-- begin Material for the task --
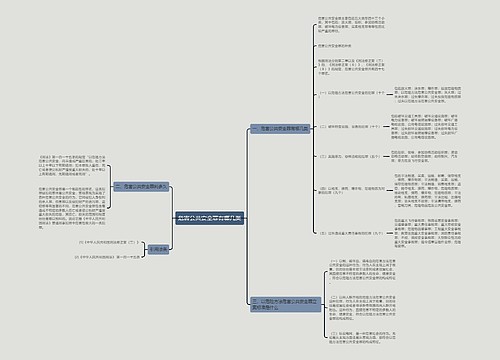Select subtopic (三) under branch 一
This screenshot has width=500, height=360.
coord(349,156)
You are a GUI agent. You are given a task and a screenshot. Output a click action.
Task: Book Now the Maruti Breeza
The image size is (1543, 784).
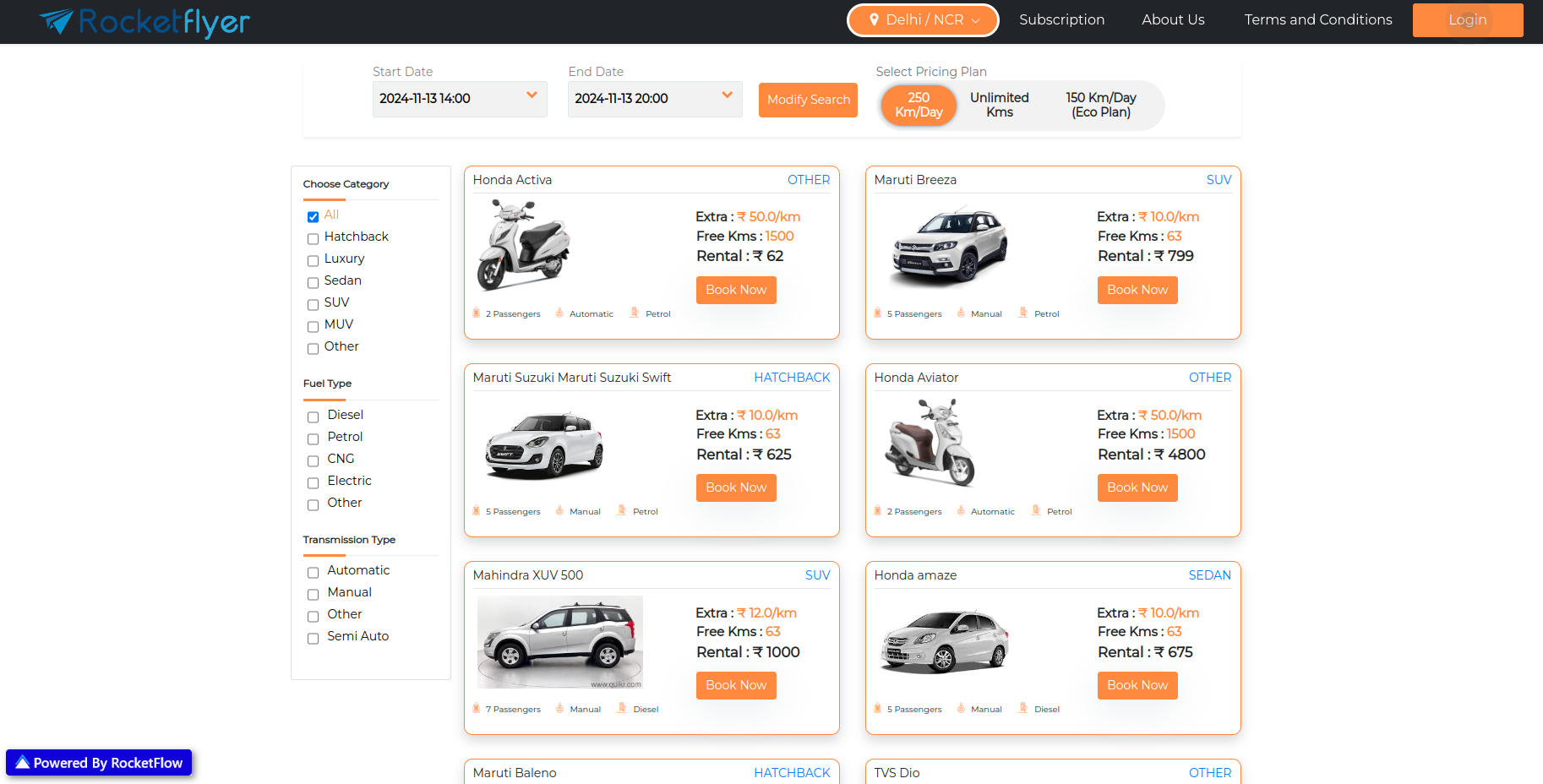[x=1137, y=290]

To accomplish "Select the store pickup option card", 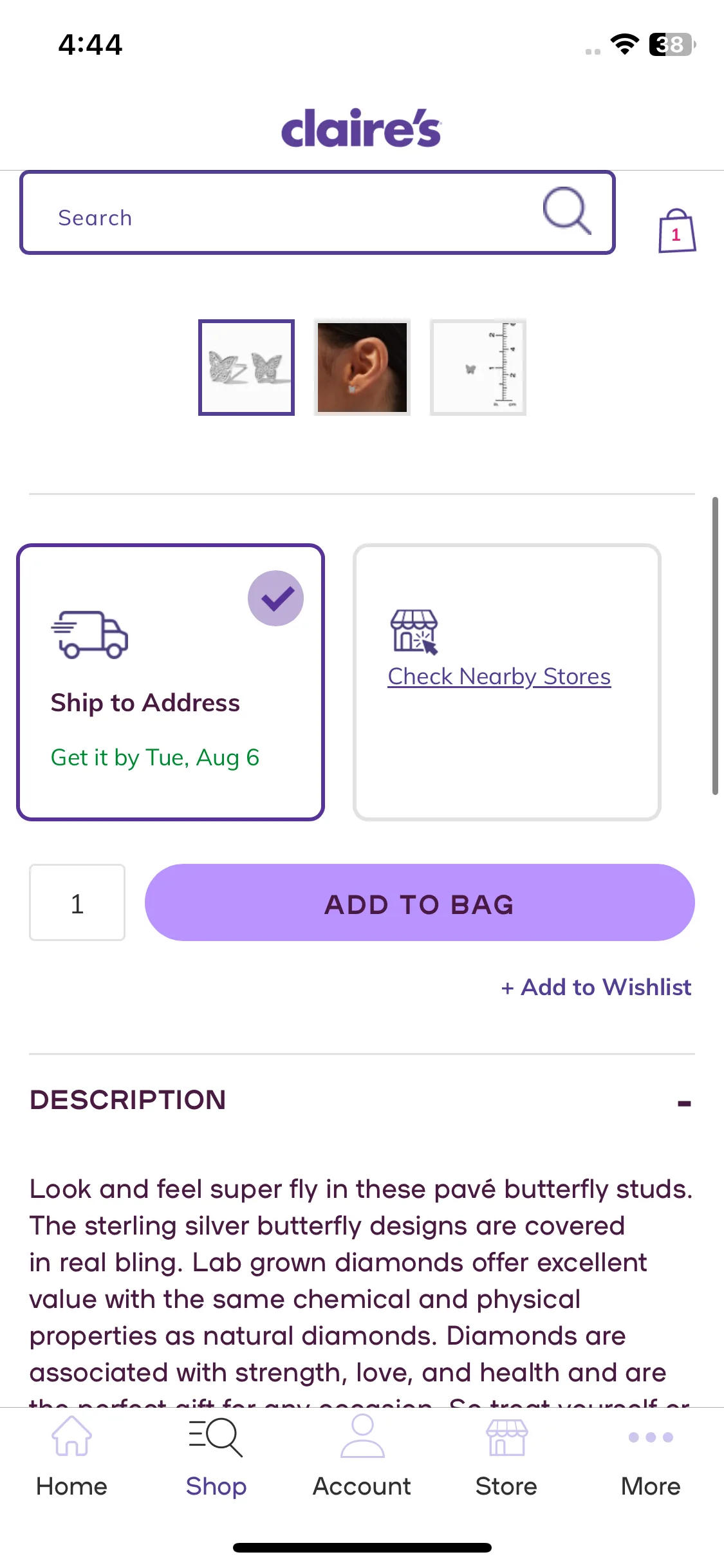I will coord(507,682).
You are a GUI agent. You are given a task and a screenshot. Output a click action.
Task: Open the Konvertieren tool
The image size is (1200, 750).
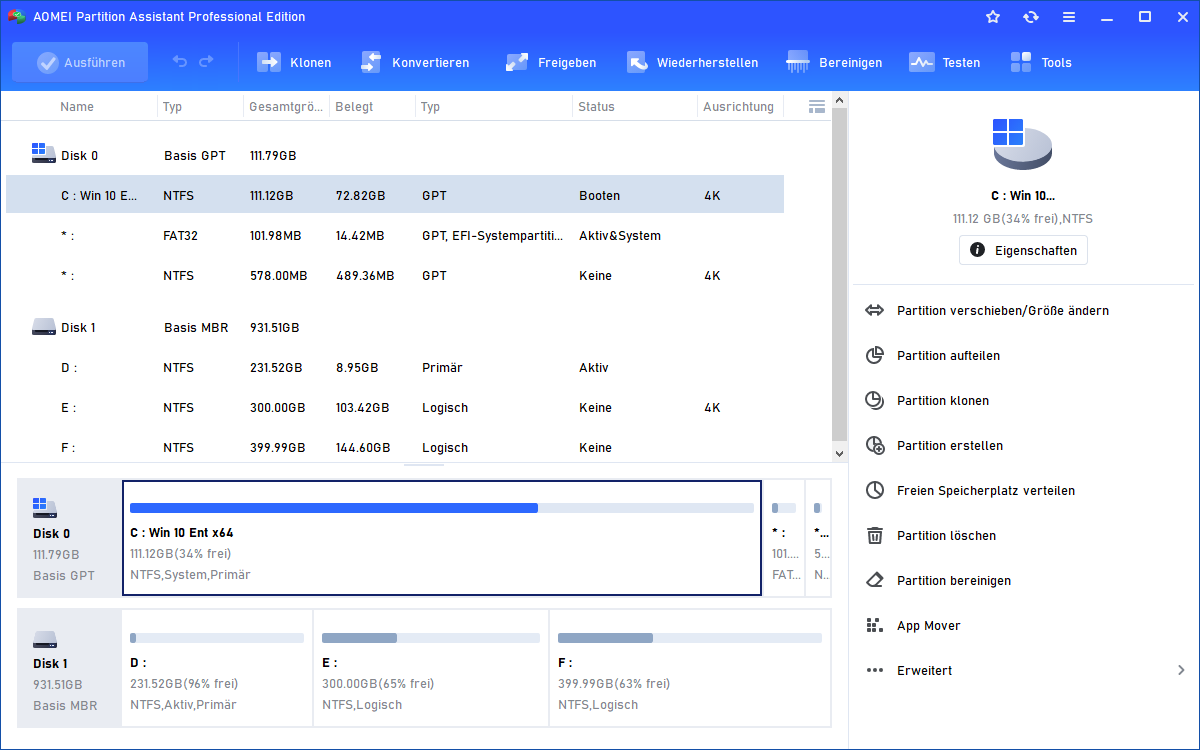coord(372,62)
-- end Material for the task --
**Goal:** Find each line in the records above that contains the string "size" and copy those lines out in full.

**Task output:**
The image size is (1543, 784).
The image size is (1200, 750).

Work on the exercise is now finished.